風邪(かぜ)は、正式には「風邪(かぜ)症候群」といって、上気道(鼻やのど)の急性炎症の総称です。ウイルスが粘膜から感染して炎症を起こすため、くしゃみ、鼻水、鼻づまり、のどの痛み、咳、たん、発熱といった症状が起こります。

  • 呼吸器には異物の侵入を防御する働きがある

    • 鼻、のど(咽頭・喉頭)、気管、気管支、肺などからなる呼吸器は、外気を吸い込み、体に必要な酸素を取り込んで二酸化炭素を吐き出しています。常に外気と触れているので、空気中にウイルスや細菌がいても侵入されないよう、口や鼻、のどの内壁では、粘液で異物を付着し、繊毛運動によって外に出そうとする感染防御システムが備わっています。粘液では防御機能が働いて感染から守っています。

      呼吸器の異物侵入を防御するはたらき

  • 風邪(かぜ)の原因はウイルスによる上気道(鼻・のど)の感染

    • 原因微生物の80~90%はウイルス
      風邪(かぜ)とは、上気道(鼻やのど)が微生物に感染することによって起こります。原因微生物の80~90%がウイルスです。まれに一般細菌、マイコプラズマ、クラミジアなどによる場合もあります。
      風邪(かぜ)ウイルスの数は200種類以上といわれており、どのウイルスが原因で起こったのかを特定することは困難です。同じウイルスでもいくつもの型があり、それが年々変異するため、一度感染したウイルスに免疫ができたとしても、次々に新しいウイルスに感染して繰り返し風邪(かぜ)をひいてしまいます。
      風邪(かぜ)を引き起こす主なウイルス(インフルエンザ以外)
      主な風邪(かぜ)ウイルス 主な特徴
      ライノウイルス 風邪(かぜ)の原因の約30~40%を占めるのがこのウイルス。

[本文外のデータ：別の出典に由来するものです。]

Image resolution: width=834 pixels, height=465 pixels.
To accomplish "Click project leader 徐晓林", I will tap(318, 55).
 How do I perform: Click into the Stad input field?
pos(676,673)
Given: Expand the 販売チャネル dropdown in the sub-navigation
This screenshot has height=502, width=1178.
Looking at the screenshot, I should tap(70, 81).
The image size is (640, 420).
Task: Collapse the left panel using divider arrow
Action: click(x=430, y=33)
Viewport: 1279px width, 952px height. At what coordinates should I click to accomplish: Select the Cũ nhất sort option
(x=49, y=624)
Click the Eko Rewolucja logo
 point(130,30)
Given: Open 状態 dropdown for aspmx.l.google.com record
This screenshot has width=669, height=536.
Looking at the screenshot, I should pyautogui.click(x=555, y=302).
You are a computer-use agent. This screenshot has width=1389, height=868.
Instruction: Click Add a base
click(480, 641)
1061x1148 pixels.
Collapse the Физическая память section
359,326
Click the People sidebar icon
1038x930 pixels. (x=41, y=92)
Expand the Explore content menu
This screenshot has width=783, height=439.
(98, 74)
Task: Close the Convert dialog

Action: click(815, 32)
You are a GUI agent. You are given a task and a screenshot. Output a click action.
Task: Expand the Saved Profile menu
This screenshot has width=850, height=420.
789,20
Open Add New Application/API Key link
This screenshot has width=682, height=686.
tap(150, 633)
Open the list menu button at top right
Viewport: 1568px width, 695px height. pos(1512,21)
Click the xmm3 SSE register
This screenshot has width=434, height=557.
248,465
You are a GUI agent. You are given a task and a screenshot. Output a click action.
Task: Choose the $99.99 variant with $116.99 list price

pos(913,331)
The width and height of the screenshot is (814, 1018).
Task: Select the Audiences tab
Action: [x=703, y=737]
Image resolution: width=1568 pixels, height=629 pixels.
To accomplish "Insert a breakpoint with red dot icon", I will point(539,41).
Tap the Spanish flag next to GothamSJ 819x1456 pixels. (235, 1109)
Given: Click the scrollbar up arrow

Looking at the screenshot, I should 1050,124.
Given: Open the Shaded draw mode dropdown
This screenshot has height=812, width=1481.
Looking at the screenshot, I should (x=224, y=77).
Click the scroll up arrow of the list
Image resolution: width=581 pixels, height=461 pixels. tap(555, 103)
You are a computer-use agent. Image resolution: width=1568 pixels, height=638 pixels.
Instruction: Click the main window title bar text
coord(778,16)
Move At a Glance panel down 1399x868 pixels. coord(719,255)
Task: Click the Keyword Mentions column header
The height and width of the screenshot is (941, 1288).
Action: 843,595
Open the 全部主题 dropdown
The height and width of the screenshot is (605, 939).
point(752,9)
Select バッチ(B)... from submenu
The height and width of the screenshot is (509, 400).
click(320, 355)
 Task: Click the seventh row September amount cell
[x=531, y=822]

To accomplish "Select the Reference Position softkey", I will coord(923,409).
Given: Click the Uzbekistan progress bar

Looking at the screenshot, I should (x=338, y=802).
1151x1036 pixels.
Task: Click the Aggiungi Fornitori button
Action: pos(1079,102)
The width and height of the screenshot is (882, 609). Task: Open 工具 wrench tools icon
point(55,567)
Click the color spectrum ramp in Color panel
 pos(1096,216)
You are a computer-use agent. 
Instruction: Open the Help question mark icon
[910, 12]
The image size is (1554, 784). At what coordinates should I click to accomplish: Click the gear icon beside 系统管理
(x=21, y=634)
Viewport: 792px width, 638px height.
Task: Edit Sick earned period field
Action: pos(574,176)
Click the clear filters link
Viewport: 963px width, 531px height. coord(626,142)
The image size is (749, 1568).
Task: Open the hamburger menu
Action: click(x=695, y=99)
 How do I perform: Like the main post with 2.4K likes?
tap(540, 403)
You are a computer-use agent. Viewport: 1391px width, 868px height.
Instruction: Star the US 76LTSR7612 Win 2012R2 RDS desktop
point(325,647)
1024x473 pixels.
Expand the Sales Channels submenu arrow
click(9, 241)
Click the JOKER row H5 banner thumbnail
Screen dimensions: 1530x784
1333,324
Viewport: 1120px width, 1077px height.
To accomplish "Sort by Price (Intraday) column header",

秋や春に多く、主に鼻風邪(かぜ)を引き起こす。
      コロナウイルス ライノウイルスの次に多く、主に冬に流行する。鼻やのどの症状を起こし症状は軽い。
      RSウイルス 年間通じて流行するが冬に多い。乳幼児に感染すると気管支炎や肺炎を起こす場合がある。
      パラインフルエンザウイルス 鼻やのどの風邪(かぜ)を起こすウイルスで、子供に感染すると大人より重症になりやすい。秋に流行する型と春~夏に流行する型がある。
      アデノウイルス 冬から夏にかけて多い。プール熱の原因もこのウイルス。咽頭炎や気管支炎、結膜炎なども起こす。
      エンテロウイルス 夏に流行するウイルス。風邪(かぜ)の症状のほか下痢を起こしたりする。
      風邪(かぜ)とインフルエンザは異なる病気
      インフルエンザも、風邪(かぜ)と同じく上気道の感染によって起こる病気です。しかし、インフルエンザを起こすインフルエンザウイルスは風邪(かぜ)を起こすウイルスとは異なり、症状の重さも異なるので、別の病気だと考えておいた方がよいでしょう。
      インフルエンザでも鼻水やのどの痛み、咳など風邪(かぜ)と同じような症状が見られることもありますが、風邪(かぜ)にくらべて熱が高く、関節痛や筋肉痛などの全身症状を伴います。また、インフルエンザ脳症や肺炎など、重い合併症を起こしやすいことも風邪(かぜ)とは異なる点です。
  • 風邪(かぜ)をひくと起こる症状はすべてが防御反応

    • 体を治そうとする免疫の働きが活発に

      体がウイルスと戦っていると、粘膜内部の組織に炎症が起こり、くしゃみ、鼻みず、鼻づまりなどの症状を引き起こします。
      のどではのどの粘膜の炎症が起こり、咳やたんで異物を外へ出そうとします。
      発熱はウイルスの侵入によりからだに異変が起こったことを知らせると同時に、自分で自分の体を治そうとする免疫の働きが活発になっているサインです。

      呼吸器の異物侵入を防御するはたらき

      細菌による二次感染や合併症が起こることも
      人が1年に風邪(かぜ)をひく回数は3回~6回で、子供やお年寄りは多くなる傾向があります。4、5日から1週間で治るものがほとんどで、熱が出ても3日以上続くことはほとんどありません。しかし、必ずしも軽い経過をたどるわけではなく、細菌に二次感染して色のついたたんが出たり、熱が続いたりすることがあります。
      また、風邪(かぜ)が引き金となって中耳炎や副鼻腔炎、さらに気管支炎、肺炎、脳症などの合併症を引き起こすこともあります。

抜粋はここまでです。